Most JSON-based converters (such as Jackson, when compiled with parameter names and properly configured) can use the constructor directly without requiring annotations like @JsonCreator or @JsonProperty:
public class Account {
private final String accountId;
private final int balance;
public Account(String accountId, int balance) {
this.accountId = accountId;
this.balance = balance;
}
public String getAccountId() { return accountId; }
public int getBalance() { return balance; }
}
Or using a record:
public record Account(String accountId, int balance) {}
While setters and default constructors can still be used if necessary, the constructor-based approach ensures immutability and aligns with modern Java development practices.
Ensuring the entity is properly serializable guarantees that snapshots can be persisted and later restored correctly. If the converter cannot handle the entity, a warning will be logged, and snapshot loading will fall back to full event replay.
Entity conversion for snapshots
Snapshots store a representation of an event-sourced entity at a specific point in time.
To persist this representation, the framework uses the configured Converter to serialize the entity into a storable format.
Because the default behavior is to serialize the entity object itself, the entity must be compatible with the converter being used. For example, when using a JSON-based converter such as Jackson, this may require:
-
Ensuring the entity has accessible getters and a suitable constructor (or setters).
-
Adding annotations like
@JsonGetterand@JsonSetterto guide serialization and deserialization. -
Providing a default constructor if needed for deserialization.
When a snapshot is loaded, the converter reconstructs the entity in the same state it would have after sourcing all preceding events. This ensures that snapshots provide a safe caching mechanism while still allowing full reconstruction from the event stream if needed.
Users should verify that their entities are compatible with the configured converter, especially when using complex or custom types. Proper configuration prevents runtime errors during snapshot creation or loading.
Snapshot compatibility and fallback behavior
Snapshots are a performance optimization and act as a cache of an entity’s state at a specific position in the event stream. Because they are not required to reconstruct the entity, the framework always provides a safe fallback: if a snapshot cannot be used, the entity is reconstructed by replaying events from the event store.
When a snapshot is loaded, the framework verifies that it can be used. For example, the snapshot version may no longer match the current version expected by the application, or the snapshot payload may not be convertible to the expected entity representation. In such cases, the snapshot is ignored and sourcing continues from the beginning of the event stream.
This behavior ensures that incompatible or corrupted snapshots do not affect correctness. The entity state is always derived from the event stream if a snapshot cannot be applied.

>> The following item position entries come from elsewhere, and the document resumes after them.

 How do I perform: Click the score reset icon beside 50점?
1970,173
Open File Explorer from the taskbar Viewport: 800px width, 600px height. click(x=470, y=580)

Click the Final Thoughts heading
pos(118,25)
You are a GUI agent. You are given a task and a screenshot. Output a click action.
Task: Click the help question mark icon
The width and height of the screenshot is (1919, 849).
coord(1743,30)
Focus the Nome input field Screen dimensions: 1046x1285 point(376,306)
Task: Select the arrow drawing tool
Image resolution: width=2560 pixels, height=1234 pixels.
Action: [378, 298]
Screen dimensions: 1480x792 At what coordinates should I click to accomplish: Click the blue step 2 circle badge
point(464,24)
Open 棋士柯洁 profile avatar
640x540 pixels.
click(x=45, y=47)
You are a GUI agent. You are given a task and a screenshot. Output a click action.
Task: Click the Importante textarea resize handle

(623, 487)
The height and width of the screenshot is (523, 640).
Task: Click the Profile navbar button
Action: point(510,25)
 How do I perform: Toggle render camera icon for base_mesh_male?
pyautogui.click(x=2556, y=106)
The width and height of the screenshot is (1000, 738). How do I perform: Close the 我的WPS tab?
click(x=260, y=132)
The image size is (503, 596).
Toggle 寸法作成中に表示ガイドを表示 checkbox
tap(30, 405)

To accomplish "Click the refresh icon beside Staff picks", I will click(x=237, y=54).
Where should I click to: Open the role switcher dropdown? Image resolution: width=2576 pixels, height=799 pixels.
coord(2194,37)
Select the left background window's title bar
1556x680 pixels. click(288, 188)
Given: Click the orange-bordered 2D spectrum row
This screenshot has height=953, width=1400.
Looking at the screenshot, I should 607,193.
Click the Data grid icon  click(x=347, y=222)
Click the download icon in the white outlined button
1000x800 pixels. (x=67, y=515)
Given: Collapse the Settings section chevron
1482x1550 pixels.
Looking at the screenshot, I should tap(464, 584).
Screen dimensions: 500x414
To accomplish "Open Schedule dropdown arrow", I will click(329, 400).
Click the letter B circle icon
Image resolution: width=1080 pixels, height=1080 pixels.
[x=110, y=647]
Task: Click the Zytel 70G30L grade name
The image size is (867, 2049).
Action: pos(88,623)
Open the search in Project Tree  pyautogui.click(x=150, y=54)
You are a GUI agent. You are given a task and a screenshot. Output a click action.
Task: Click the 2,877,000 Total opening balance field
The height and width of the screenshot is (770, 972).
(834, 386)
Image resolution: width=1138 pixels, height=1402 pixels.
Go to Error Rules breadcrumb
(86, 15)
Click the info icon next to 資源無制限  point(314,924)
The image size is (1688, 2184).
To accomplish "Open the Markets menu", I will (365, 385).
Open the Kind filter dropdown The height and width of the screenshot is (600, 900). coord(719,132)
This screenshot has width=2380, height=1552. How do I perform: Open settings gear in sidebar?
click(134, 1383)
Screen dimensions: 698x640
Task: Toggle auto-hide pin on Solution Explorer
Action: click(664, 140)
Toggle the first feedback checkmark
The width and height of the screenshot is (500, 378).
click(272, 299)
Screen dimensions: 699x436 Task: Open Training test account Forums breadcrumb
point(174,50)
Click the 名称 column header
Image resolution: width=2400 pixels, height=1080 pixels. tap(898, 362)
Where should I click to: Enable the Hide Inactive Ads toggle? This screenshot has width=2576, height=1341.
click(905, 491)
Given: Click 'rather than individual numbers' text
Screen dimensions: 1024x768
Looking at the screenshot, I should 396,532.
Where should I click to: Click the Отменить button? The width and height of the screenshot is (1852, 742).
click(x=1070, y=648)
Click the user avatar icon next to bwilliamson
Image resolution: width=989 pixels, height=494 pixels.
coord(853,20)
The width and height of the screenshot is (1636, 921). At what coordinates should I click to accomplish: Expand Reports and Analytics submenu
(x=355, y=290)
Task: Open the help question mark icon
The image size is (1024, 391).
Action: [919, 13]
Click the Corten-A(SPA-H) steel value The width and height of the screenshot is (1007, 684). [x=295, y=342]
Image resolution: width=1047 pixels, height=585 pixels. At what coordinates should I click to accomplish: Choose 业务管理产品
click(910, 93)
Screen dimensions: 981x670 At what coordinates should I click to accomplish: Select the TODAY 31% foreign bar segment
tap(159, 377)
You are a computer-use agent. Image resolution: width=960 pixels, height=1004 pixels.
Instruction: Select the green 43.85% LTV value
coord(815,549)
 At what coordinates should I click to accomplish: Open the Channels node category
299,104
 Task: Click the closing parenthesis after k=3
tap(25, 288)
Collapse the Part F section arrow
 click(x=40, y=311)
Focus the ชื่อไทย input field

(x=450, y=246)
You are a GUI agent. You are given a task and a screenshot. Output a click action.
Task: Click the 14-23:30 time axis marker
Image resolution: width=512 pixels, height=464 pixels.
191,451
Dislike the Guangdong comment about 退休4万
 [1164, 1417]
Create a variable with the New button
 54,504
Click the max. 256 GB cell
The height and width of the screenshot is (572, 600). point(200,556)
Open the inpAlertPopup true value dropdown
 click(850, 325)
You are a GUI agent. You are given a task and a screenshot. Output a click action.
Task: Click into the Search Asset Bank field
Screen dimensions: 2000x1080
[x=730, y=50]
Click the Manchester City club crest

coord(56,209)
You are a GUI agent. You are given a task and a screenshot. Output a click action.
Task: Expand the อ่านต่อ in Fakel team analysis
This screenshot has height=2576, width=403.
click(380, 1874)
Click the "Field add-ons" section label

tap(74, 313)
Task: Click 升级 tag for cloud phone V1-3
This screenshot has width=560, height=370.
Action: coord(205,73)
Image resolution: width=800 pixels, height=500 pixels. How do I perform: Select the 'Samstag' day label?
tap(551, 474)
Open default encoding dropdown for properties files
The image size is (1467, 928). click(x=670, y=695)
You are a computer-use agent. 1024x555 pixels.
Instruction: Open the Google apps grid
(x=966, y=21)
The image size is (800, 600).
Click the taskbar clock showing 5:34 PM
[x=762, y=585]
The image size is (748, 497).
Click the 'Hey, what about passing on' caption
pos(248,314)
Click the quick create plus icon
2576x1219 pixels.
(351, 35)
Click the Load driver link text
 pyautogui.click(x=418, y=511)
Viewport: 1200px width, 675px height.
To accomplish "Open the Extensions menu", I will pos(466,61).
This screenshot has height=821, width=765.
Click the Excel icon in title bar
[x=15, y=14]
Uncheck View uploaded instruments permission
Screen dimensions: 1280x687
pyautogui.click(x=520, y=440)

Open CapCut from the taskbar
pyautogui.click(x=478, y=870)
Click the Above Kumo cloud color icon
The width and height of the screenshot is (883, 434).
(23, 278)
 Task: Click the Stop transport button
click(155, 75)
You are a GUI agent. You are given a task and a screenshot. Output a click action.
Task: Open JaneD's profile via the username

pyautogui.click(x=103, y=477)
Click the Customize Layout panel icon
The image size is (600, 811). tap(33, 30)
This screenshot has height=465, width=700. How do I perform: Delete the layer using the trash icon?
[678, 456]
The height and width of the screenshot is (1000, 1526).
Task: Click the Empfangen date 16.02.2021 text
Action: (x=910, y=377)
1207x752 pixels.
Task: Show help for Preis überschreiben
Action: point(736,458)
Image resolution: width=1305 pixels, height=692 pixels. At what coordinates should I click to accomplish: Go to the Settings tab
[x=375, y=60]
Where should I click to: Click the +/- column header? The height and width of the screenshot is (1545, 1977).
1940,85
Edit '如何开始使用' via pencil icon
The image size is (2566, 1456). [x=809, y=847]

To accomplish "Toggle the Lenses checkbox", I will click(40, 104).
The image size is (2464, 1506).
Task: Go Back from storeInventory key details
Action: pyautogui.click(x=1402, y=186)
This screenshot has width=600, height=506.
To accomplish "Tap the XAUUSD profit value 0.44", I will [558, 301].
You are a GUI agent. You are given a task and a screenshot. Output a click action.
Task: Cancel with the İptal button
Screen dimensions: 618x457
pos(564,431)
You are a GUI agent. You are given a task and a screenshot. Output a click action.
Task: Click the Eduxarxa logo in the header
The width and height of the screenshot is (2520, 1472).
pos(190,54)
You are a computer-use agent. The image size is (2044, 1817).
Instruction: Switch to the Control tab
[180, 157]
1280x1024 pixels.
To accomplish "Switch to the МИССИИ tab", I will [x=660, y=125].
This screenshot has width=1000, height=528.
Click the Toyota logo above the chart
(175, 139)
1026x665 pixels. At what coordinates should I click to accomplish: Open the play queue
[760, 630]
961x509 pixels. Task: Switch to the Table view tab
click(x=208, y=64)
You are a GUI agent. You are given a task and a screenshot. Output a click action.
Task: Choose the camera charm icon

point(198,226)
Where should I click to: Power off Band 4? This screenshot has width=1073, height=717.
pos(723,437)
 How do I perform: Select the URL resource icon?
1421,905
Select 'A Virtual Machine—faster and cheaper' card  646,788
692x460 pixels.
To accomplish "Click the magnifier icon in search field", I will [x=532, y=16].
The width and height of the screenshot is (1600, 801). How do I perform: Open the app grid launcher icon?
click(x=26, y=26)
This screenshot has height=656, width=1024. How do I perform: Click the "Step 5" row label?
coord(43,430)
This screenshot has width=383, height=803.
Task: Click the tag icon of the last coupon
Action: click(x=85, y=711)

When a snapshot is successfully loaded, sourcing resumes from the snapshot’s position. Only the events that occurred after that position are applied to bring the entity to its current state.
If a snapshot cannot be used, the full event stream is replayed and a new snapshot may be created after sourcing completes, depending on the configured SnapshotPolicy.
This new snapshot replaces the previous one according to the current storage behavior.